Watching all that goes on among these principal characters and overall monitoring the nether atmosphere are Big, Little, and Loud Stone (the English/ASL pairings of April Bennett/Dane K Lentz, Jennifer DeLane Bradford/Spencer Stevenson, and Keenan Flagg/Stephanie Foisy). Serving as a Greek chorus, their commentary is full of sharp-worded cautions, snippy commands, and pointed advice of how to let go of what was in life and to succumb to the silence of death; but they also revel (especially in their collective ASL gestures and vivid facial expressions) some true hope that Eurydice can succeed in her quest to reunite with Orpheus.

Ron Gasparinetti has created a multi-leveled set of earthly and otherworldly locations that blend together, separated by a flowing river where to dip is to forget all that is in the sunlight of the above. Huge trees with limbs and trunks that fit in both worlds envelop the scene, while a modern-looking elevator awaits on the side to unload its next water-soaked passenger on a visit that will last forever.

John Bernard's lighting creates celebratory sunshine, saddened shadows, and darkened corners, and focuses probing rays of spotlight on moments of decision or solitude. Pat Tyler's costumes have plenty of tongue-in-cheek intentions as well as clear messages about the personalities of those clothed. The aforementioned sound design of George Psarras often includes effects like dripping water and grating on metal that are both heard and seen—the latter thanks to the vivid interpretations by Dane K. Lentz.
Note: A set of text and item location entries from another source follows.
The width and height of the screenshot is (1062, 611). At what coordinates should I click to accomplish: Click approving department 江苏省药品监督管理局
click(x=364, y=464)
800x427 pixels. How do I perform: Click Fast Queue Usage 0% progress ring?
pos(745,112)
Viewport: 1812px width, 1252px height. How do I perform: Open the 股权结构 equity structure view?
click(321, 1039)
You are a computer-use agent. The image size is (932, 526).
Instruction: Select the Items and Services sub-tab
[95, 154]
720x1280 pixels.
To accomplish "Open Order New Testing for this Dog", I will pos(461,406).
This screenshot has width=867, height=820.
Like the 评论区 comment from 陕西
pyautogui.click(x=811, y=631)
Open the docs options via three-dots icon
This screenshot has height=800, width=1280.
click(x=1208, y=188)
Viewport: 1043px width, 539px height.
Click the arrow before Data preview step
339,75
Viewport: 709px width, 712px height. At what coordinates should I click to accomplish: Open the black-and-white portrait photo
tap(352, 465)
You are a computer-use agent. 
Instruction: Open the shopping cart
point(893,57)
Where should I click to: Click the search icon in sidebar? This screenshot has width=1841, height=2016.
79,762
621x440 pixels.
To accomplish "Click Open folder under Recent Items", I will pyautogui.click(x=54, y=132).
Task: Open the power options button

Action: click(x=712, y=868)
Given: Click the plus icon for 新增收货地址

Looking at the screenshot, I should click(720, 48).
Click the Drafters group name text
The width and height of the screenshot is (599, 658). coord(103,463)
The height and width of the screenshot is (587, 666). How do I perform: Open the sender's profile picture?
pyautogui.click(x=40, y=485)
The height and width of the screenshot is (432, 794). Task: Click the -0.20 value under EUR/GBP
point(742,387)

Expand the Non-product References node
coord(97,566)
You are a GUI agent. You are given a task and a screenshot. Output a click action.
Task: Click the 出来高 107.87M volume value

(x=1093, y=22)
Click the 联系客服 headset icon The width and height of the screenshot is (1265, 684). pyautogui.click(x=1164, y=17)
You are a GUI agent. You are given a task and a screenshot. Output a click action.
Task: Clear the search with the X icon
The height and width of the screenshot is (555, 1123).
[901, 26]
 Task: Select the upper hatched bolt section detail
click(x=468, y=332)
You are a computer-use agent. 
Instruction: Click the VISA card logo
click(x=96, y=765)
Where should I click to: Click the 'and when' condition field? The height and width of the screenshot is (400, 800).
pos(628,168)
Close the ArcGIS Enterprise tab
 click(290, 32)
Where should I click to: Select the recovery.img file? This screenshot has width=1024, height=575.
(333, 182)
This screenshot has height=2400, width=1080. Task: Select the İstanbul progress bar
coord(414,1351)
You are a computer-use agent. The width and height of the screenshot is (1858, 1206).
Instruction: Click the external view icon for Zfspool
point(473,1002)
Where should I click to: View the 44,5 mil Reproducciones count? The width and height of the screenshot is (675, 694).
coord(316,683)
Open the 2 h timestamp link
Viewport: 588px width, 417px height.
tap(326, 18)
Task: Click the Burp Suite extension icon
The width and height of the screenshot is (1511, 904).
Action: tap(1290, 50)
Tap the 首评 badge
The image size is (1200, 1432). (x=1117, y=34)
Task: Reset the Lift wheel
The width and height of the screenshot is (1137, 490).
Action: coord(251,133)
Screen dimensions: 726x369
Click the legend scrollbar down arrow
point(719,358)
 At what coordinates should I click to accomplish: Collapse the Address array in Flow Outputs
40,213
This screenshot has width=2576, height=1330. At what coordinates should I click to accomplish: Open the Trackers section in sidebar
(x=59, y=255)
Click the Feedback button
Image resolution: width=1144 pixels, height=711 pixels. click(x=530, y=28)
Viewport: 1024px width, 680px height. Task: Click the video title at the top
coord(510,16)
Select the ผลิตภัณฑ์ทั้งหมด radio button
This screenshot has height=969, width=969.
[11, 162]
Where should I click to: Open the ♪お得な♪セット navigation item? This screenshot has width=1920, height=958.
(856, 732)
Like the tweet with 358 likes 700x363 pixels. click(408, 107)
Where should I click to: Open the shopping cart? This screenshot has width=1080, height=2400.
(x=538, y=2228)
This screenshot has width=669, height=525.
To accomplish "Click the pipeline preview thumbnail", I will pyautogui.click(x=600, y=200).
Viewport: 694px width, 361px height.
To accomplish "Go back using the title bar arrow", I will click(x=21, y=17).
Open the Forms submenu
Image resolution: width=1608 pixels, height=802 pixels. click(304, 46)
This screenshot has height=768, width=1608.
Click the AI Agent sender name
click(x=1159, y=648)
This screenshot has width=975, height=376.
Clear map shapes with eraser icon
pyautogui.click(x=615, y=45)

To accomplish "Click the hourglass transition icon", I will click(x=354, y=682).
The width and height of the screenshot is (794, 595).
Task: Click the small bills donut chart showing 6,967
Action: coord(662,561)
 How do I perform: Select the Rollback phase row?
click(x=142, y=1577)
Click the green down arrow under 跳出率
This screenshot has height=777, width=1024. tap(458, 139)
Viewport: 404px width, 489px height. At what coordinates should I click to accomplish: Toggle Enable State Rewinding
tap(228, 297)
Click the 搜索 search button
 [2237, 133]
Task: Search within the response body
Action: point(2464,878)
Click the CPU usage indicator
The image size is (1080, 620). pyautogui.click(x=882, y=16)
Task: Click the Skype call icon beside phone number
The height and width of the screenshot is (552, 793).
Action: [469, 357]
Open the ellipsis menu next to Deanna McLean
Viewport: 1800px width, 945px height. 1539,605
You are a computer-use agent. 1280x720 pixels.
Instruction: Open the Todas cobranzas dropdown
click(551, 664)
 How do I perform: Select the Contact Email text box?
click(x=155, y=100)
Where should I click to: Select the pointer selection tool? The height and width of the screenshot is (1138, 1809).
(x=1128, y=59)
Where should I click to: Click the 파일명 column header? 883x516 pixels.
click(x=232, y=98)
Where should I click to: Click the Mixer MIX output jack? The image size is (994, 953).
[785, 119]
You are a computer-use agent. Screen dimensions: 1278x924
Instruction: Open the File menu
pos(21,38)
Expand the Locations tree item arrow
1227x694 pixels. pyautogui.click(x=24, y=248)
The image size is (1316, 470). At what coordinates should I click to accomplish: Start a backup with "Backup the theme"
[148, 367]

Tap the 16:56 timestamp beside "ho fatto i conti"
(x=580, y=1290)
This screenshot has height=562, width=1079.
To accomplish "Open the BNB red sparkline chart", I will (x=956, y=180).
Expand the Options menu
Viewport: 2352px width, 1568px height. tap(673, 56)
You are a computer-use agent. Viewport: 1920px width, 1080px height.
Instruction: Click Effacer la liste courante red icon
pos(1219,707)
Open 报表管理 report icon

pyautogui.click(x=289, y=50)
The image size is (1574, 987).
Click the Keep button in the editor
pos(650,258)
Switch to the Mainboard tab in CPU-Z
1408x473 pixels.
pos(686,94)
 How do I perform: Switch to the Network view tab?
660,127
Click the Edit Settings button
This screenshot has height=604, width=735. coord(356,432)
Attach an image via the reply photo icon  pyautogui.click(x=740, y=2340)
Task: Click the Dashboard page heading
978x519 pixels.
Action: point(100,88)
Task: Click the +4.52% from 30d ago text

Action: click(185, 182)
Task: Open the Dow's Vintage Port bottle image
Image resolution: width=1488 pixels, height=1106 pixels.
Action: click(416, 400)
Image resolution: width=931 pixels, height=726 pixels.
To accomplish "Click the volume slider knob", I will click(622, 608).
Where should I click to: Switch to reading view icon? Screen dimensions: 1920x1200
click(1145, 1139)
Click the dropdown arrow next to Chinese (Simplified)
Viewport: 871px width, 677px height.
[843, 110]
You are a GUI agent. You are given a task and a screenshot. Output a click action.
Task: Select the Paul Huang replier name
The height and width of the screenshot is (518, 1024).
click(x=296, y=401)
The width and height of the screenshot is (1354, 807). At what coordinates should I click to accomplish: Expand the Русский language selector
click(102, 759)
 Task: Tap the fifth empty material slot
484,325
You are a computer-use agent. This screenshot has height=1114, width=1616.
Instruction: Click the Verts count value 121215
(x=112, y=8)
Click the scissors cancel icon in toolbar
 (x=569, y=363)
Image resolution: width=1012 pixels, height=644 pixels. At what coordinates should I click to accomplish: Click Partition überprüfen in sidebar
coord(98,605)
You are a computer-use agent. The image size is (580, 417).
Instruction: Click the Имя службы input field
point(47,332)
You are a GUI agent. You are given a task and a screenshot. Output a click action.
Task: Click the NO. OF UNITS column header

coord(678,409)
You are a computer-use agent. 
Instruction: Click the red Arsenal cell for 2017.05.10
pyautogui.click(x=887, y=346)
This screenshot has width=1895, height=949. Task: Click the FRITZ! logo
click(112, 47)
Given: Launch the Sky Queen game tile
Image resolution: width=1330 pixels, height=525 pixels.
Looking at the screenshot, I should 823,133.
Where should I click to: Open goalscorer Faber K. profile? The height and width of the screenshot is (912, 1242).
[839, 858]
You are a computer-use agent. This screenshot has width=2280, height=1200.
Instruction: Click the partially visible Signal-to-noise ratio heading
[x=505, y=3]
His design of music provides a score of both the familiar and of out-of-this-world sustaining of notes and pulses that add greatly to the richness of the telling.

The delicate, tipping balance between life and death, sure reality and faded memory, and remorse and redemption is beautifully illustrated in script and in this City Lights production. Water becomes both the sustenance and reviver of life as it rushes out of a pump as well as the waves that pronounce once and forever an ending of that life as it flows along the winding river. Sarah Ruhl uses multiple metaphors throughout her play to remind us of the delicate balance we walk each day, always a step away from the final plunge. The characters who are in death's hands clearly value one last time—much like in Wilder's act three of Our Town—the seemingly mundane parts of life and seem to be warning us all to relish and appreciate our daily habits and relationships before they startlingly pass from us. As the playwright aids each of her key personas to come to peace with their new state of no life, she also gives us avenues to see death as sad but also as the inevitably right next step in our tentative journeys as humans. To her and to the City Lights dual-language cast and its production team, we can only say a heartfelt thanks for a must-see evening of first-class theatre.

Eurydice, through April 14, 2019, at City Lights Theater Company, 529 South Second Street, San Jose CA. Tickets are available online at cltc.org or by calling 408-295-4200 Monday - Friday, 1-5 p.m.